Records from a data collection
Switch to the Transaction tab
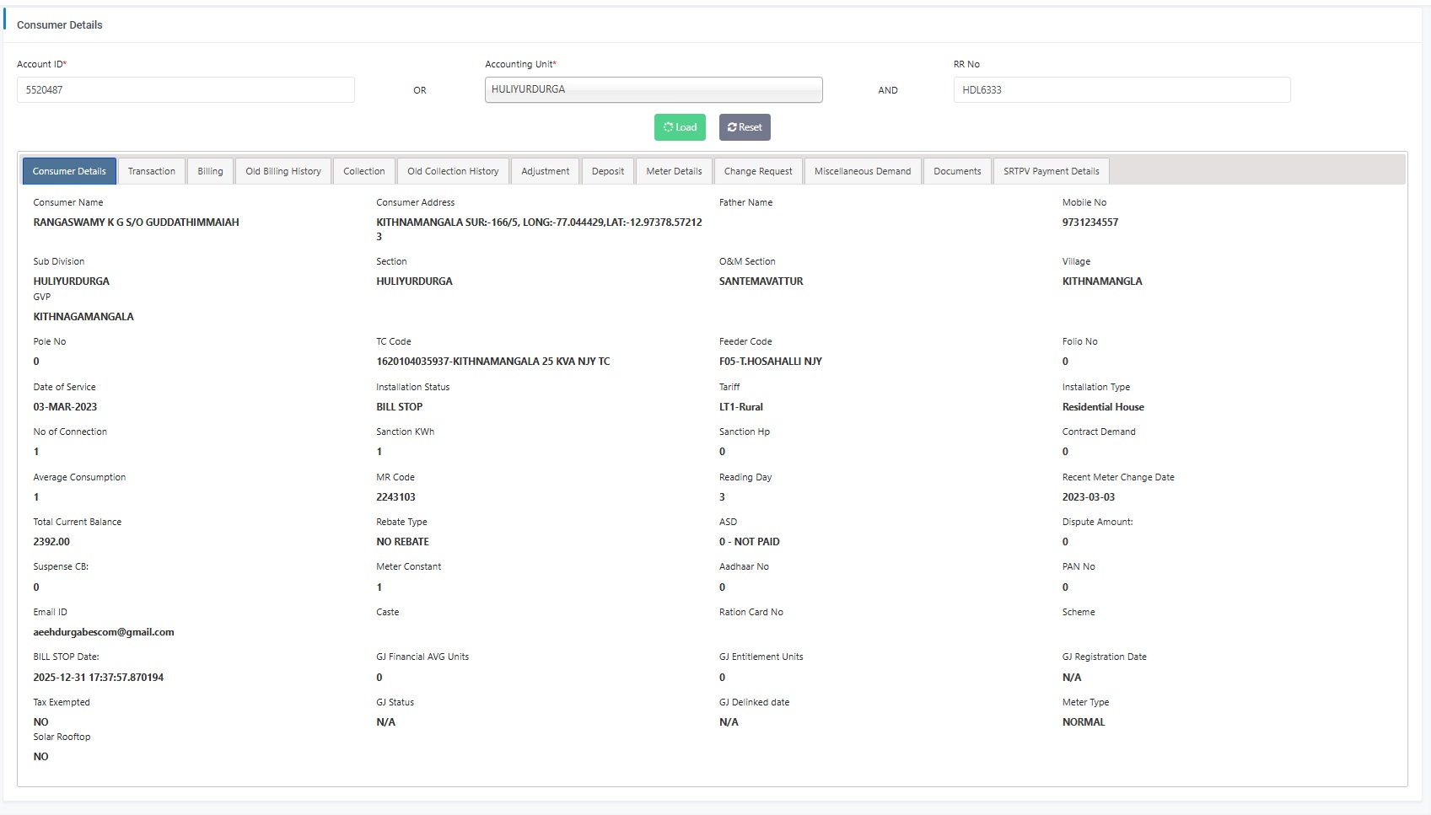1431x815 pixels. [152, 171]
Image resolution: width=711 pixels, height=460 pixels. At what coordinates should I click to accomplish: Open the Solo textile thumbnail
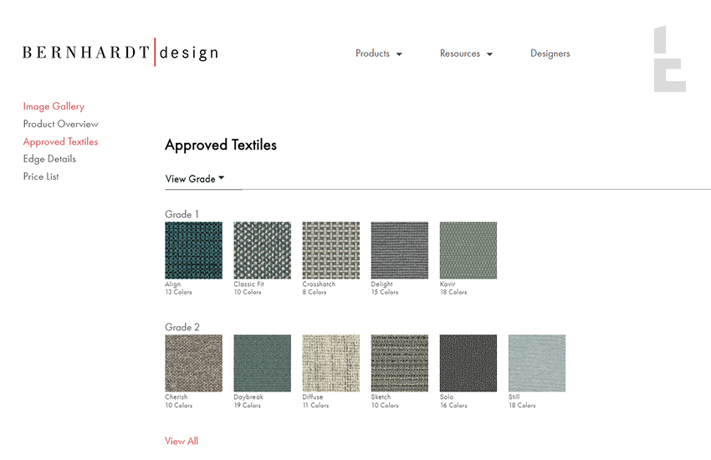tap(468, 363)
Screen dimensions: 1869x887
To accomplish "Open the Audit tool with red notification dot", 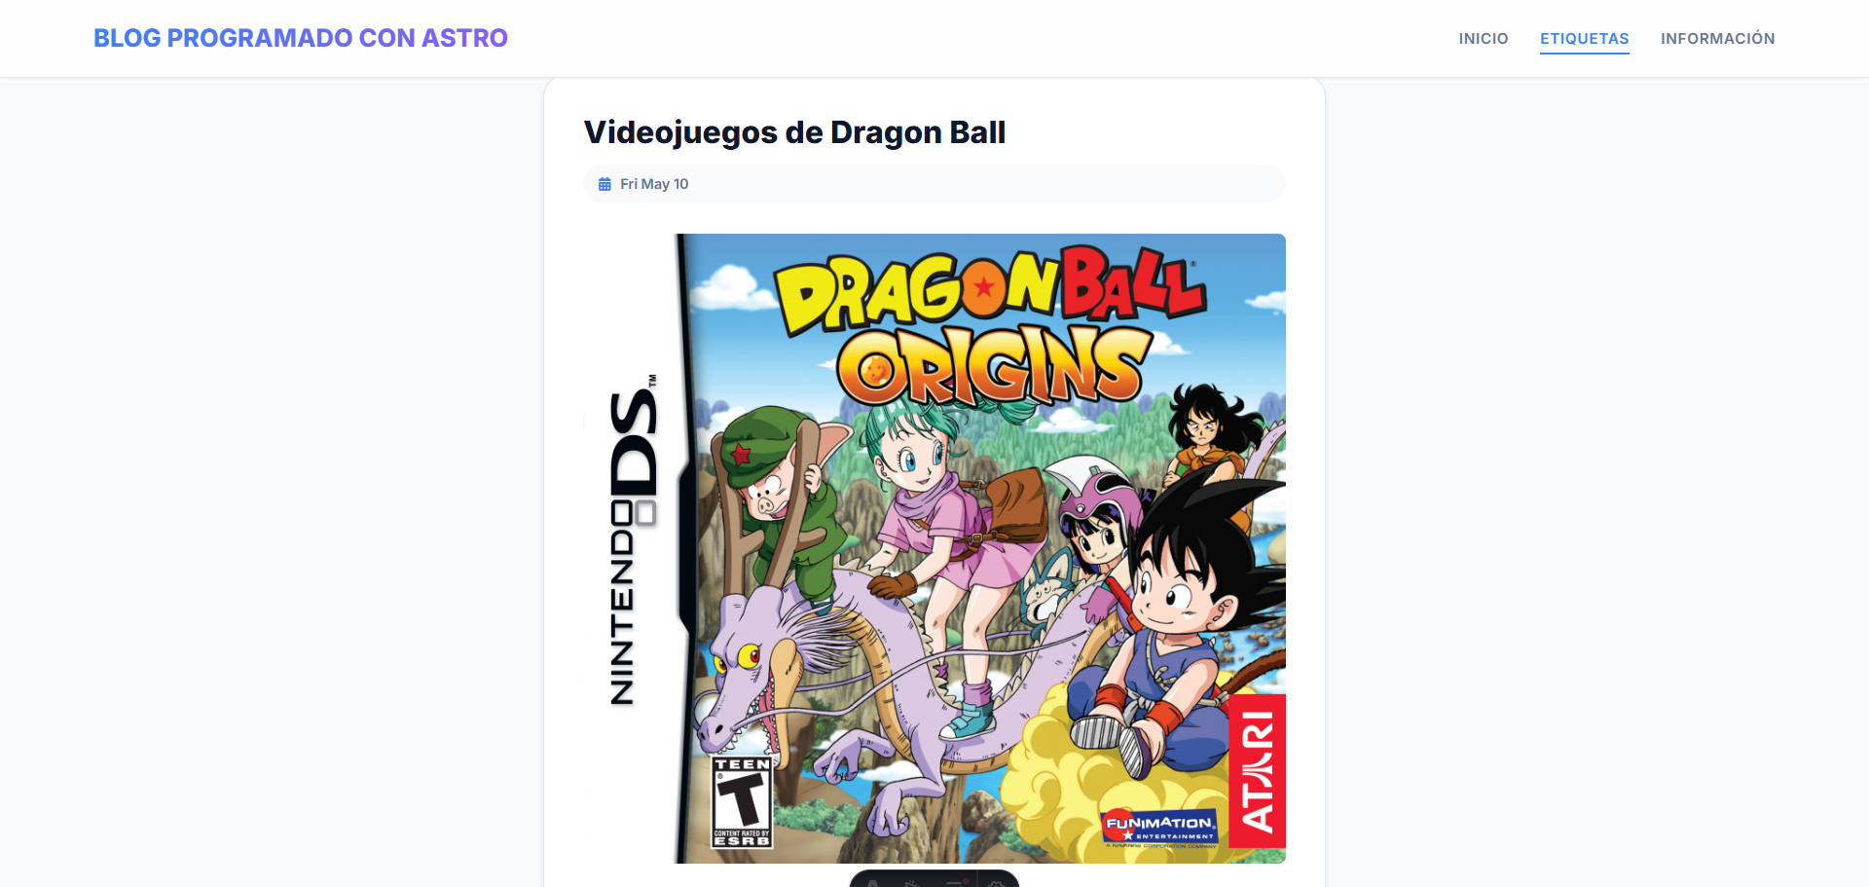I will click(955, 882).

• Problem to work on:
Above are records; write out the lines from the one with "Image resolution: width=711" down to the one with "Screen dimensions: 1869x887", exactly, leaving the pictures out.

• Task response:
Image resolution: width=711 pixels, height=460 pixels. At what coordinates should I click to accomplish: Open the Solo textile thumbnail
tap(468, 363)
Screen dimensions: 1869x887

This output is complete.